В предзакатном тепле золотистом,
разомлев, поднабравшись породы,
обретя благодатную пристань,
доживем предзакатные годы...

Где ж твой хвост, где радостный раж?!
Ты как будто собрался завыть.
Ты считаешь, что все это блажь?
- Может быть, мой пес, может быть...

1993
 

Cказание о ночном городе

Мое сказание о городе ночном
скользнуло из подъезда в полвторого
в кварталы, где за каждым поворотом
непуганая тишь. Итак, начнем!

Свет ртутных фонарей
на стенах и листве
был мертв. В остекленевшем естестве
дворов и лип сквозило царством духов.
И нечто недоступное для уха
(о, парадокс!)
в осоловевшей тишине
шепталось вслед, и по спине
шел холодок.

Зияли подворотни и аллеи.
Дома в обличье братских мавзолеев
на триста тел, - ни стражей, ни имен,
стояли, выпадая из времен.

И вдруг прикосновение... - Эй, кто там!!!
- В упор смотрели тыщи темных окон,
и никого... Кто ж трогает за плечи?
Что там укрылось в тени, как в плащи?
Не чертовщина ли?.. Нет, явно человечье...
Ищи, мое сказание, ищи!

Терзая воспаленные виски,
в раздумьях прошагав квартал, не боле,
я понял - это вырвались на волю
флюиды снов людских!

В их токе я почуял доминанту -
то были грезы о невоплощенном.
От бакалейщицы до лейтенанта -
всяк виделся счастливым, окрыленным...

Всплывали из подвалов подсознанья
их собственные образы, насквозь
прекрасные - от мыслей до носков,
согласно классикам и планам Мирозданья.

Легко, как тополиный сонный пух,
флюиды снов людских сочились в тишь.
И грустью о несбывшемся до крыш
Был полон город духов после двух.

В щебечущем желе за мною жалась
с обидой моя собственная жалость -
проклятье, угораздило родиться
в империи, где ввек не воплотиться!
Я прошептал "за что?" - порхнул, как птица,
в кусты и там застрял среди ветвей
вопрос глубокий сей.

Тут ветер зашуршал, пошел по липам.
И ночь взорвалась! - Вспыхнуло, полило,
что твой экспресс, по жести застучал
небесный водопад, смывая лихо
недельный сор и тщетную печаль.

Часов до трех по рекам тротуаров,
с сырыми башмаками сбросив траур,
с ухмылкою косясь на отраженья,
кривое, но способное к движенью,
бродило воплощение мое...

Пока сказав: "Ну что, мое сказанье,
не хватит ли?

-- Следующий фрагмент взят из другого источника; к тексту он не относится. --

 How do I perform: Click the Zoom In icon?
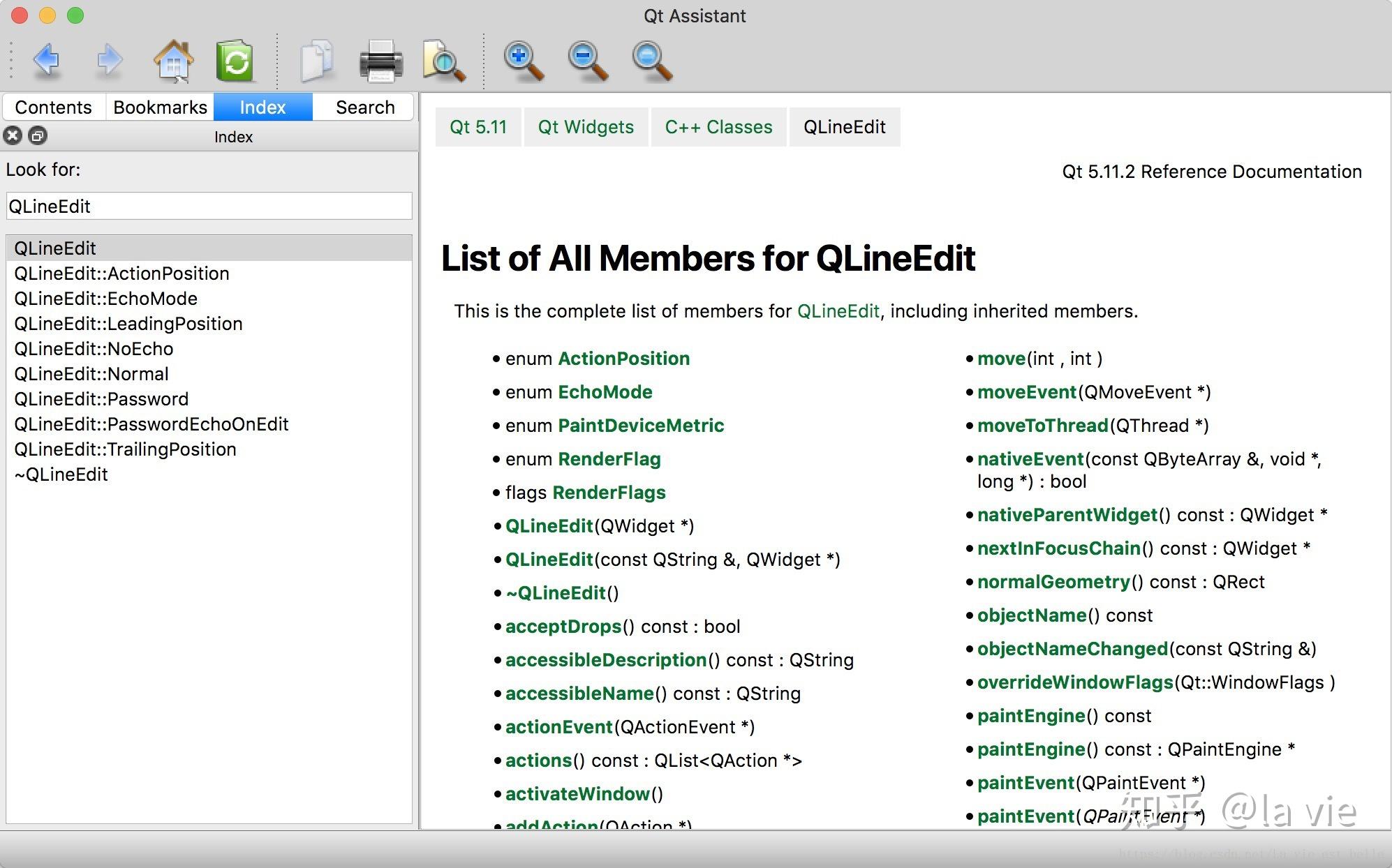tap(523, 61)
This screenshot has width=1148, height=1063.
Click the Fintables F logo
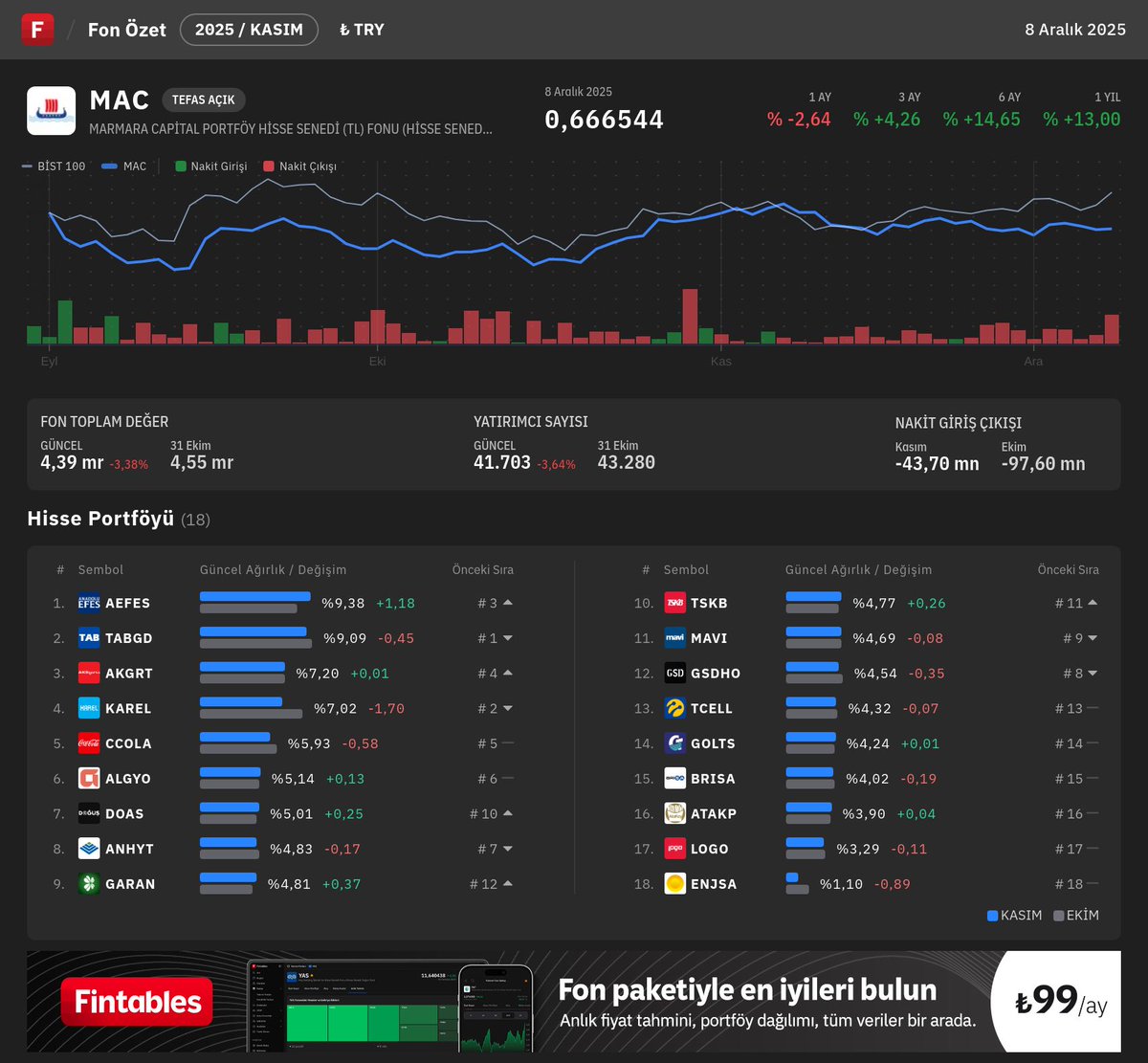point(37,29)
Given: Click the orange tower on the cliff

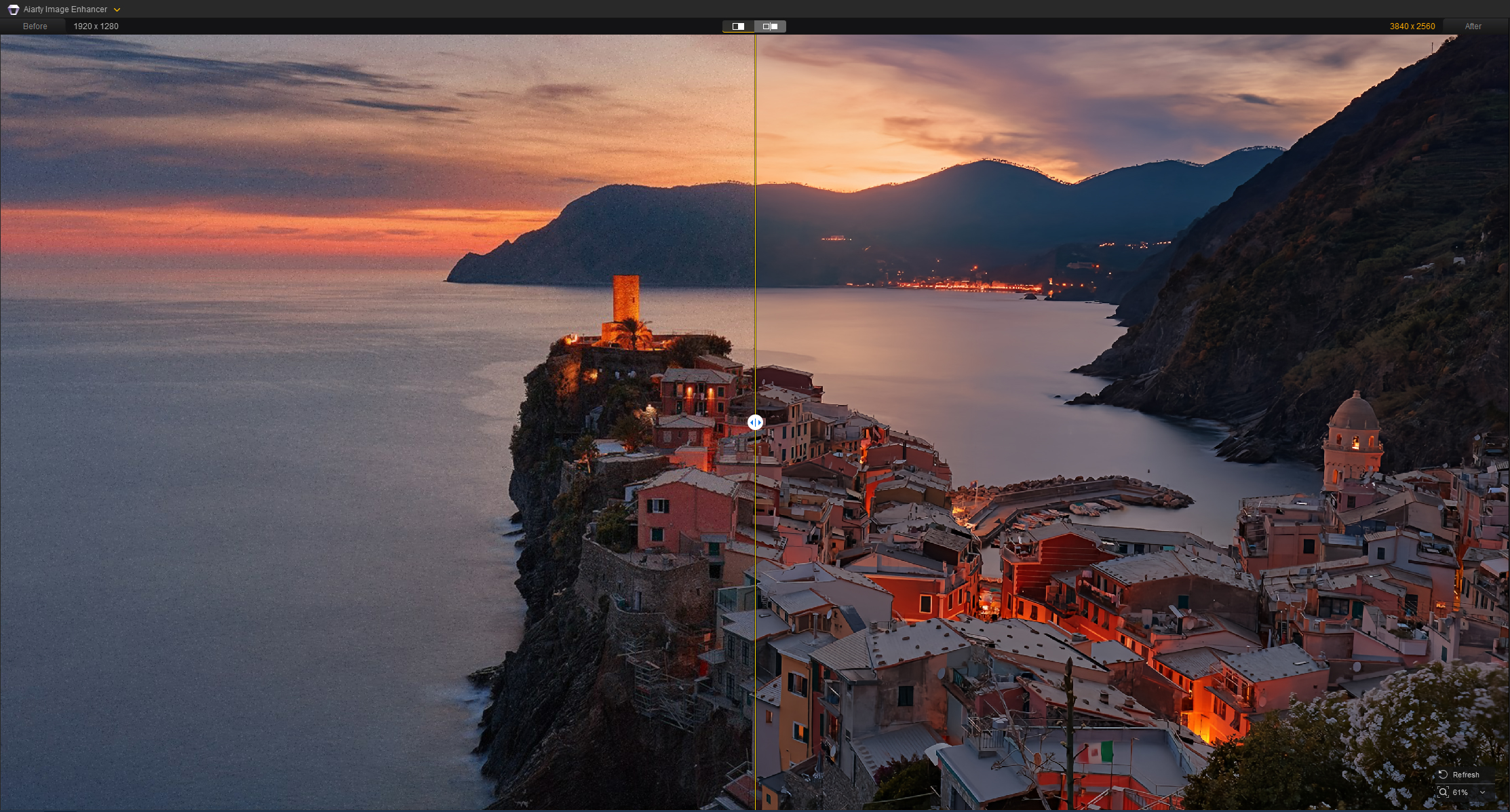Looking at the screenshot, I should tap(625, 297).
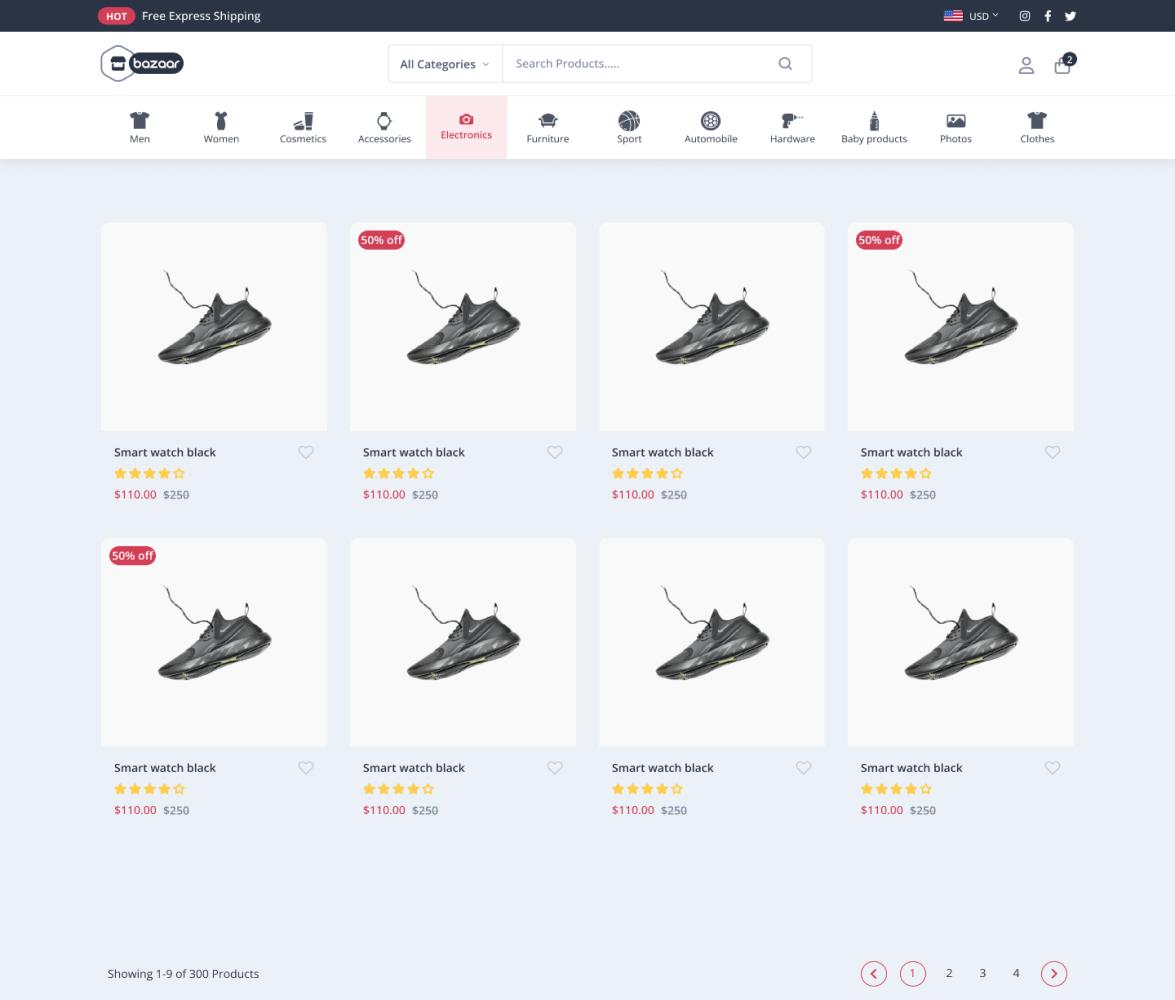This screenshot has height=1000, width=1175.
Task: Toggle heart on bottom-left product card
Action: coord(306,768)
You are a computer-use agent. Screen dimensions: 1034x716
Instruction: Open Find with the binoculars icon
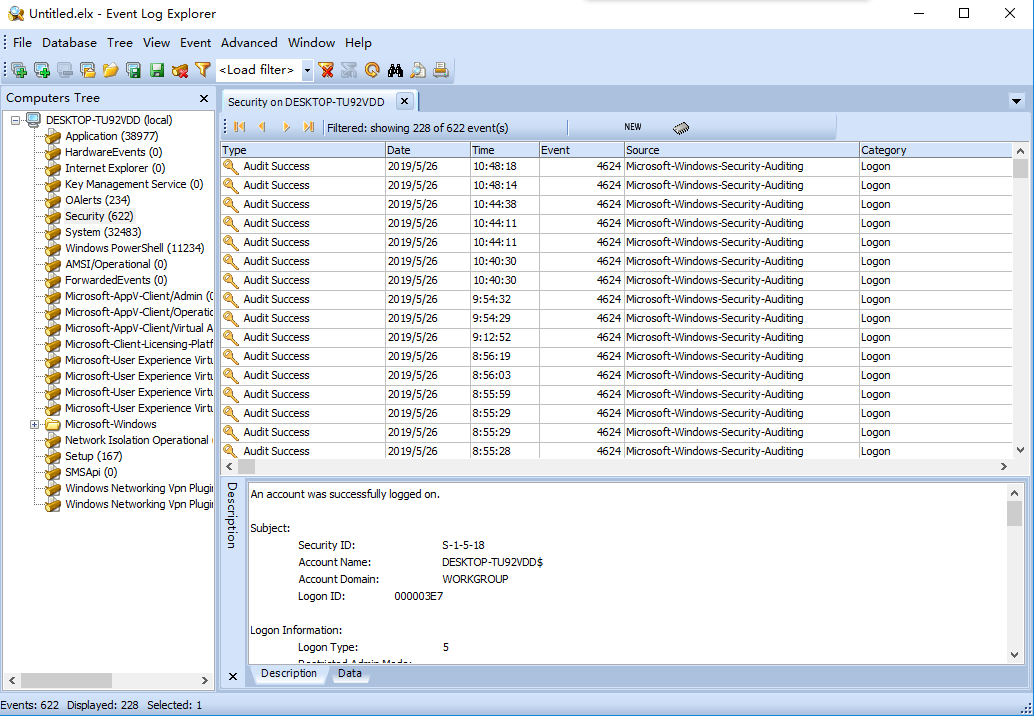click(395, 70)
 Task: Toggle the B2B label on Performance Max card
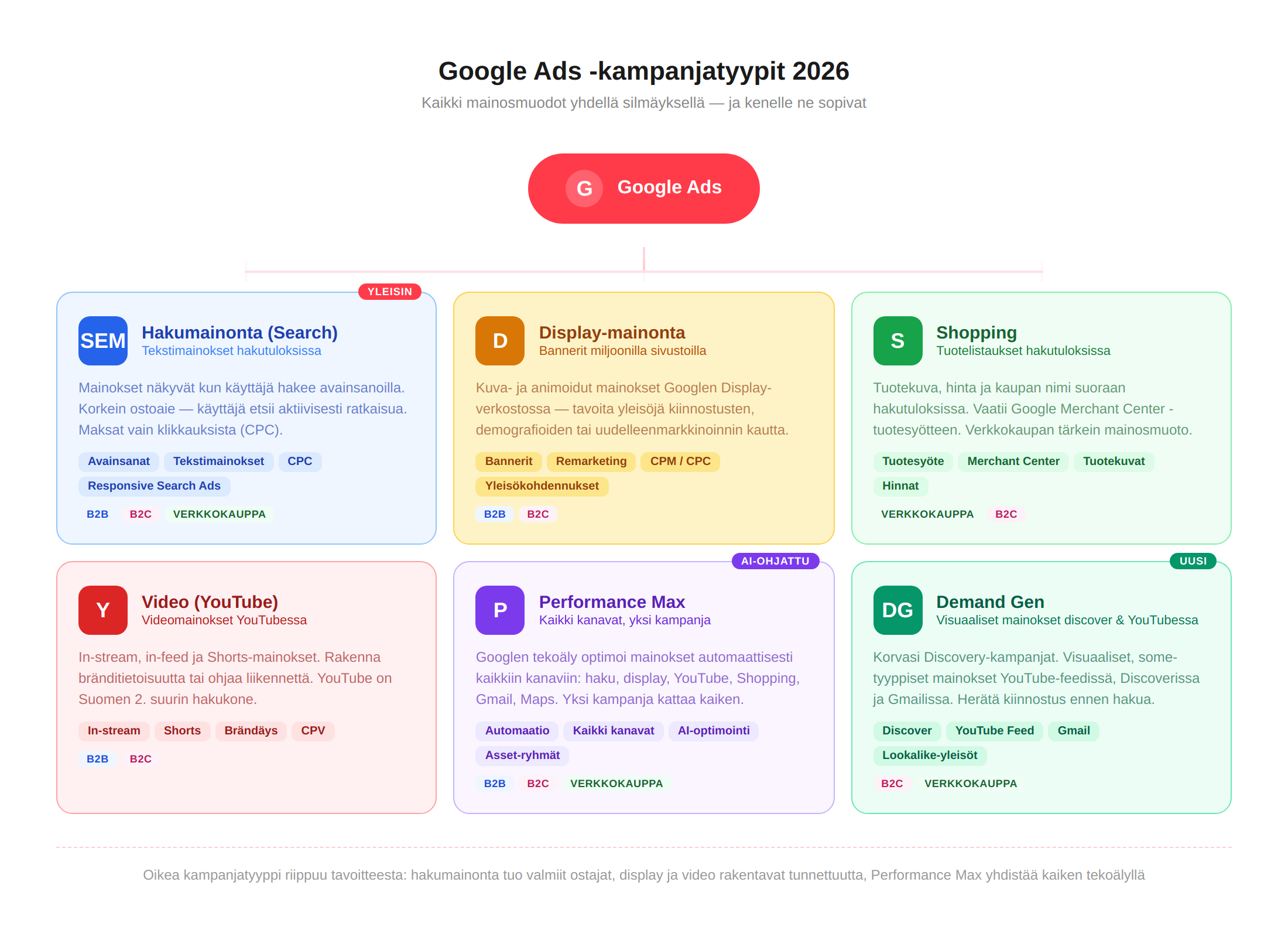495,783
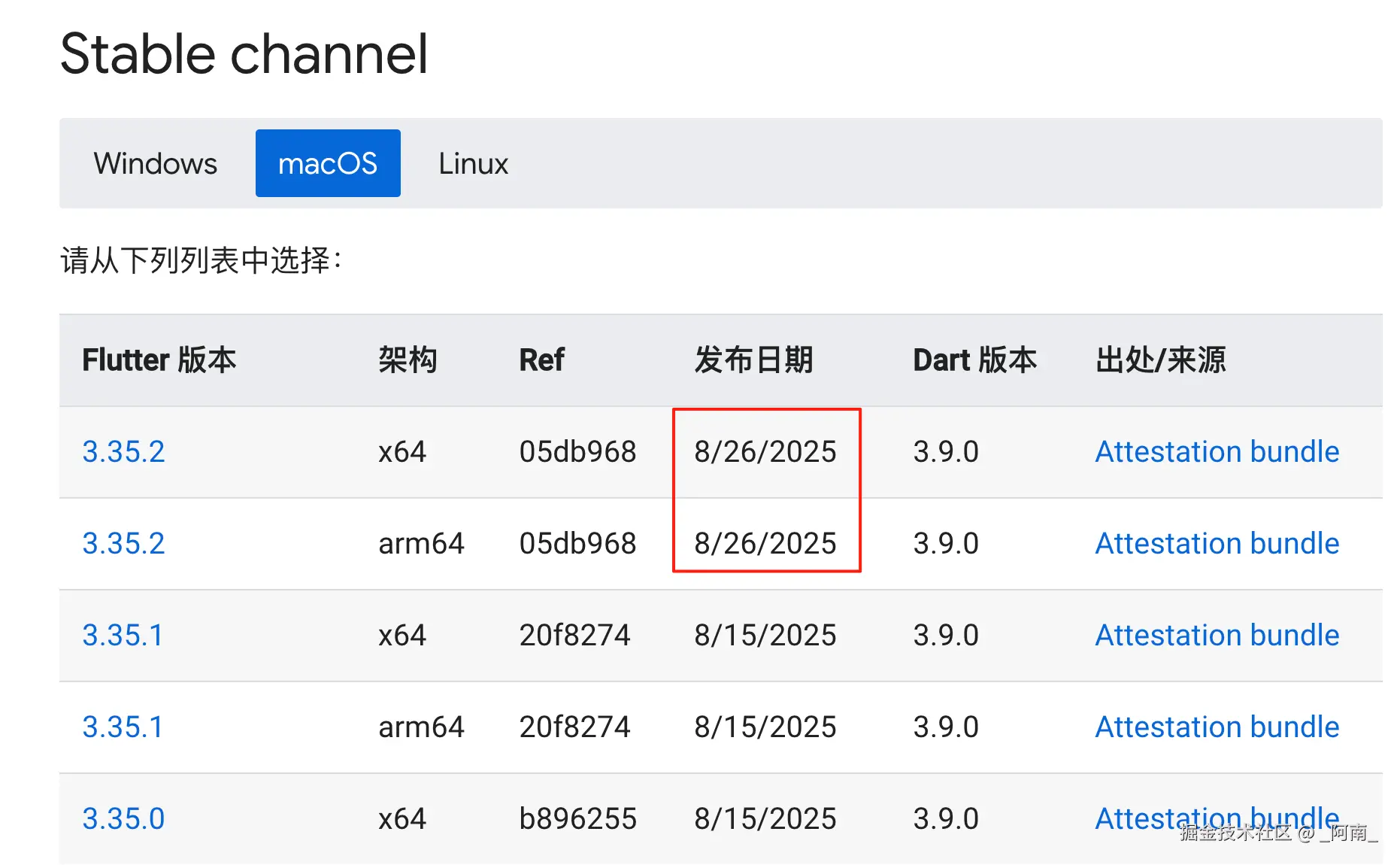Click the 发布日期 column header

tap(754, 360)
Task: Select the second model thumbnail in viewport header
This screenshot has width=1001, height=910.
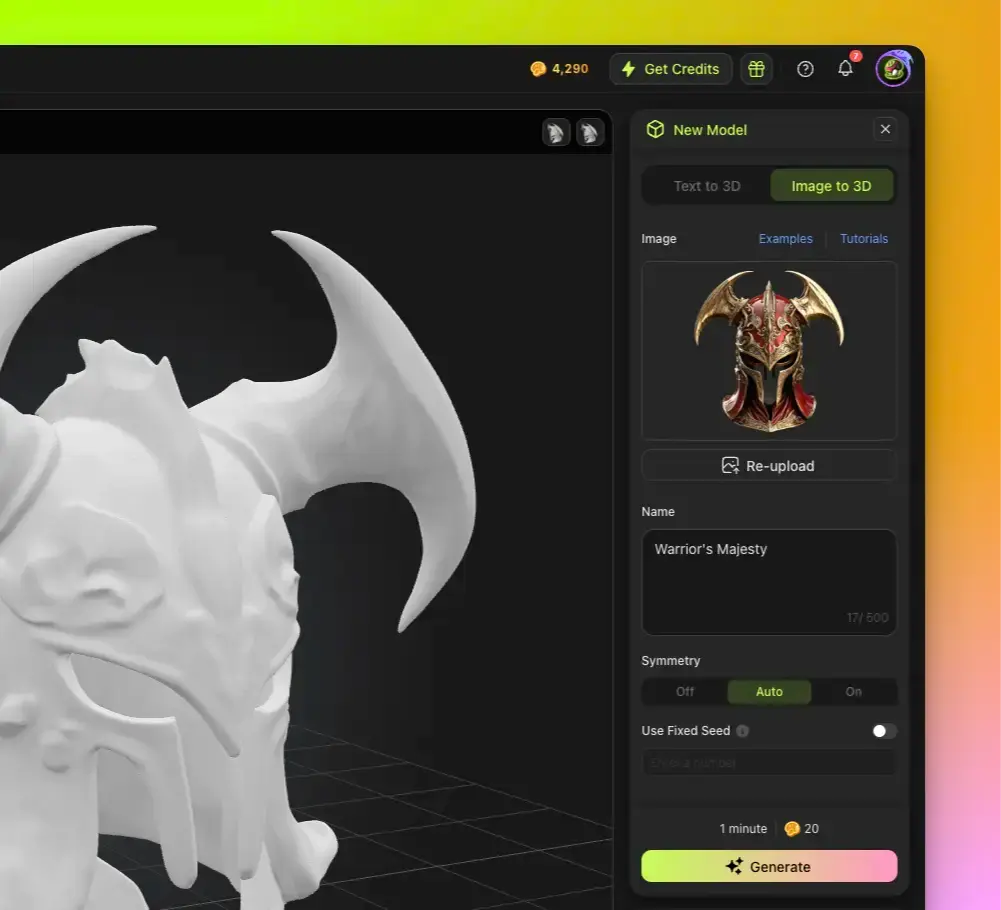Action: (590, 132)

Признаться, замерзаю..."
я не ушел домой под стук зубов.
И был таков. И долго спал без снов.

С тех пор уж годы, годы пролетели!
На мне - на биографии, на теле
оттиснули свои кривые зубы.
Что до моих - крошась, идут на убыль.

С тех пор, дугой горбатясь, хоть казни,
все дальше уходя от идеала,
утратив напрочь дар душевных жалоб,
хриплю, скриплю, но движусь, черт возьми!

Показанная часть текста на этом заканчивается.